A builder from an outlying hamlet thanks Ruth for conducting such a special wedding service for his daughter (and then adds a note to say he is available for extensions and conservatories). This seems to stimulate a rush of good wishes and thanks for weddings, christenings and funerals. Jo finds the funeral posts the most touching, as it is clear that Reverend Ruth spent a lot of time with the dying and their families. And also that she remembers anniversaries of deaths as well. Bottles of wine are mentioned here too.
A former asylum seeker, now a pharmacist working in Birmingham (Jo sends silent thanks to Angela for having spread the word so successfully), writes about how, when he arrived here from Afghanistan and had poor English, no one would believe he was an educated man. But Ruth took him in and let him stay in the vicarage for several weeks. Jo wonders what Churchwarden Colin had to say about that – she suspects quite a lot.
Soon it becomes obvious that word is out in the local school.

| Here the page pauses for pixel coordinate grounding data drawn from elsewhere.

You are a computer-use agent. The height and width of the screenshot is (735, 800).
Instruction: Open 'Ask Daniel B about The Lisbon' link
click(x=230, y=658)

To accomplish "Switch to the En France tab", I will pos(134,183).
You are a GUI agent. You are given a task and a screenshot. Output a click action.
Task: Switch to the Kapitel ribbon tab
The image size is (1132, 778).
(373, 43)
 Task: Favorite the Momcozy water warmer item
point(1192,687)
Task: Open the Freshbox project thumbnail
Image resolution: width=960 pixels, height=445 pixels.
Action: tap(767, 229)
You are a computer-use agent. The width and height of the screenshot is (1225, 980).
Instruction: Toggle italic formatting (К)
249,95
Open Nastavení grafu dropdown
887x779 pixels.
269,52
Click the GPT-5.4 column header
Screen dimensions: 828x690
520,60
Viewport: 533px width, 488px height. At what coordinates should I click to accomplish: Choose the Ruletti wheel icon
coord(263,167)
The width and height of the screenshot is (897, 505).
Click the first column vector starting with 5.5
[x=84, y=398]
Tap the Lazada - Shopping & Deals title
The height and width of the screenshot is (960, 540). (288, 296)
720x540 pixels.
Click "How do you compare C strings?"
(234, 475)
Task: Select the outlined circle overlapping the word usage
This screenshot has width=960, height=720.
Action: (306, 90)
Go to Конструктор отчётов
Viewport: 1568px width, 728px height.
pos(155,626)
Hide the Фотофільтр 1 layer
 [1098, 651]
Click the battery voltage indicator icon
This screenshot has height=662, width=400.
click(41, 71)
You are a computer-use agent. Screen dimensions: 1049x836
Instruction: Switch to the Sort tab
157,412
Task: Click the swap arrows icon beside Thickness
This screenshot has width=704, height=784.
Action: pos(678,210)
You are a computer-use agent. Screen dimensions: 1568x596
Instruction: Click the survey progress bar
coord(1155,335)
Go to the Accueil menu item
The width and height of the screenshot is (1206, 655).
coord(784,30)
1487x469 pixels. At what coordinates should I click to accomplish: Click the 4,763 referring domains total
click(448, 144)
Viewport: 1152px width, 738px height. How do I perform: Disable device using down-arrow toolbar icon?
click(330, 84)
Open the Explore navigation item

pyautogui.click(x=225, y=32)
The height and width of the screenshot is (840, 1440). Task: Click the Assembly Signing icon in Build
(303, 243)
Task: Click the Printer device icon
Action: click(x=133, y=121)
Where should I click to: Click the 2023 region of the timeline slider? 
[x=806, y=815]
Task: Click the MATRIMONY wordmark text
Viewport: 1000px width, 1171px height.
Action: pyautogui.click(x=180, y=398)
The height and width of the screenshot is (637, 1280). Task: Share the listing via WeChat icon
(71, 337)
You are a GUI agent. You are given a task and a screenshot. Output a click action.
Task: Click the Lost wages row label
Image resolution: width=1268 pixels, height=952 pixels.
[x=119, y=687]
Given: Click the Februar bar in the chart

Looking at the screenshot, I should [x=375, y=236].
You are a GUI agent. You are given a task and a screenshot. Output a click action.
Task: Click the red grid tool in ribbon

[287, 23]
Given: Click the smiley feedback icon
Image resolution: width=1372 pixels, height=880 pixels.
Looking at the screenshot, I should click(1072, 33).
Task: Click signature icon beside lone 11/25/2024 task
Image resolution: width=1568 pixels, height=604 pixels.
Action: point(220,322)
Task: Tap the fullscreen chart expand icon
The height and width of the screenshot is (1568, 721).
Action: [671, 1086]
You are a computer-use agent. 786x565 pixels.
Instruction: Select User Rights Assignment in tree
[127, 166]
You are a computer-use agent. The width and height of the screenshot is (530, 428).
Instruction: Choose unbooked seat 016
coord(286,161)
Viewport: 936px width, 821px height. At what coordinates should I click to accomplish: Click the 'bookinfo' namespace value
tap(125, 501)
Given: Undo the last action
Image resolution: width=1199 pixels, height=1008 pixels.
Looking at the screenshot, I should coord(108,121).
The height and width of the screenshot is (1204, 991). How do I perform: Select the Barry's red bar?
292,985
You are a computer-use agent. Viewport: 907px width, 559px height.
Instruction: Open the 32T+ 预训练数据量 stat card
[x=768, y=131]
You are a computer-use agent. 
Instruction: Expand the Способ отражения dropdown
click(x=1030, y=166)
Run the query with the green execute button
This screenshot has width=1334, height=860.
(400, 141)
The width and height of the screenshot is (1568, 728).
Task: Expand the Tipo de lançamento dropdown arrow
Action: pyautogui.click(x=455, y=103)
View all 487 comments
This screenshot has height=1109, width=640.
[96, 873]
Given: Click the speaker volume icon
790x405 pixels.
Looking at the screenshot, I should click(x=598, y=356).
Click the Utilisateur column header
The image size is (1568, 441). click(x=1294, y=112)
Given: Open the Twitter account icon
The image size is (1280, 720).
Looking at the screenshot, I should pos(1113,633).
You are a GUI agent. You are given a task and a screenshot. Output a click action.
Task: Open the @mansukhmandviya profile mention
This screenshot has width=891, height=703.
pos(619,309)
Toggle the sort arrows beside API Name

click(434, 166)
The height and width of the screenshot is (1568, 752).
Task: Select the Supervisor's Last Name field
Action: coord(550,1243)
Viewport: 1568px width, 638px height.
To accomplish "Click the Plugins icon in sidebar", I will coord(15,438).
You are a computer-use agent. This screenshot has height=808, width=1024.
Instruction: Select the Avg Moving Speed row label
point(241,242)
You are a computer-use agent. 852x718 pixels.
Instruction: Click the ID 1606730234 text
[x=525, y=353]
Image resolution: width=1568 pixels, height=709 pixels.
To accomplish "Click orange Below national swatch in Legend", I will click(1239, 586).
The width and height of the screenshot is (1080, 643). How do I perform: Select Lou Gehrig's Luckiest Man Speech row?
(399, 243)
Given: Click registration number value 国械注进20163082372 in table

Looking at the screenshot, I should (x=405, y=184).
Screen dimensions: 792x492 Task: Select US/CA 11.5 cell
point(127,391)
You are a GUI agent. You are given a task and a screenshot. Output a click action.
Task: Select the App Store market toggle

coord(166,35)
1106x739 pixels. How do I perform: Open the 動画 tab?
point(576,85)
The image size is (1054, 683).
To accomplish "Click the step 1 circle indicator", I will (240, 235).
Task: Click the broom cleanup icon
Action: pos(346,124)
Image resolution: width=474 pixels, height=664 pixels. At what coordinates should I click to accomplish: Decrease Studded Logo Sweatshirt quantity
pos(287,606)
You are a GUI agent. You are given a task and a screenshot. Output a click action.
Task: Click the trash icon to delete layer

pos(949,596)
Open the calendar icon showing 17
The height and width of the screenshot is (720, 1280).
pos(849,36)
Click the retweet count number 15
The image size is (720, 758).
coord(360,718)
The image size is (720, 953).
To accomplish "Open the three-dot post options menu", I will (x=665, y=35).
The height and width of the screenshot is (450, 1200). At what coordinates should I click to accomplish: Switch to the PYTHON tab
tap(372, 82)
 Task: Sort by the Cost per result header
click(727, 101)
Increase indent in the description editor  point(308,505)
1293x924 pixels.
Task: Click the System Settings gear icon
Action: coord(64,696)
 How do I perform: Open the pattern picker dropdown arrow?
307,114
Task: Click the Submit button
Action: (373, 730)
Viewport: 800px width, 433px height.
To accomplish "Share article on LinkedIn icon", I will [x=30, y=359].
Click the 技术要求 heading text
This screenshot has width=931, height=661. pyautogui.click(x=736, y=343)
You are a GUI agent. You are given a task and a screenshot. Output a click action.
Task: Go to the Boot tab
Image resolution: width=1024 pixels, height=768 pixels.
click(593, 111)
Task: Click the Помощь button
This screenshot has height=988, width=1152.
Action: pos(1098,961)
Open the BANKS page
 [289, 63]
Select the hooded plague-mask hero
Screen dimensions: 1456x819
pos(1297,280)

There is a flurry of posts wishing Reverend Ruth a Happy Christmas (with lots of emojis). Quite a few mention her ‘noisy prayer’ which, if the emojis are anything to go by, involved thanking God by bouncing up and down and shouting the words out very loudly. Jenny thanks Ruth for presenting her with first prize in the school’s poetry competition, and Amir thanks her for telling him, when he didn’t win, that footballers earn more money anyway.
A screenwriter posts very movingly of his wife’s suicide, and an anonymous couple of their son’s battle with drugs and eventual overdose. Jo wonders if this is the couple that Ruth had told her about, whose son, Paul, had been found dead in their garden. In both these messages, Ruth is thanked for talking about the wife, the son when others wouldn’t, for fear of upsetting them. Jo recalls Ruth’s directness and, not for the first time, thinks how her openness offers a form of relief.
There are also smaller kindnesses mentioned, acts that would not cause so much as a ripple in the local news. Ruth putting her neighbour’s bins out when he had broken an ankle; helping a woman called Jill deal with scam phone calls (Jo smiles at the memory of Ruth dealing with just such a call in her shop), and walking Brendan’s Alsatian, Maximillian, when Brendan was recovering from his hernia operation. The captain of a local hockey team posts about how Ruth often came along to cheer them on (and on one occasion took one of their midfielders to A&E). All these people want to send their love to the Reverend Ruth Hamilton at Christmas. And more posts keep popping up on Jo’s screen.